* **Given data**:
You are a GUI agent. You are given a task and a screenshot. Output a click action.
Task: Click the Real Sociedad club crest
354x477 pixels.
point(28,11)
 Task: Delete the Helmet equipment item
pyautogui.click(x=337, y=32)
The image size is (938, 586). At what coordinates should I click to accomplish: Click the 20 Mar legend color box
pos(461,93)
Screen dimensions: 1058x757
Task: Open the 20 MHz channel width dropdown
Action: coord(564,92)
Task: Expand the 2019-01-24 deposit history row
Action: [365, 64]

* **Task to carry out**: Rewrite the items above with "crest" changed to "logo" and nothing else altered.

* **The response**:
You are a GUI agent. You are given a task and a screenshot. Output a click action.
Task: Click the Real Sociedad club logo
354x477 pixels.
point(28,11)
 Task: Delete the Helmet equipment item
pyautogui.click(x=337, y=32)
The image size is (938, 586). At what coordinates should I click to accomplish: Click the 20 Mar legend color box
pos(461,93)
Screen dimensions: 1058x757
Task: Open the 20 MHz channel width dropdown
Action: coord(564,92)
Task: Expand the 2019-01-24 deposit history row
Action: [365, 64]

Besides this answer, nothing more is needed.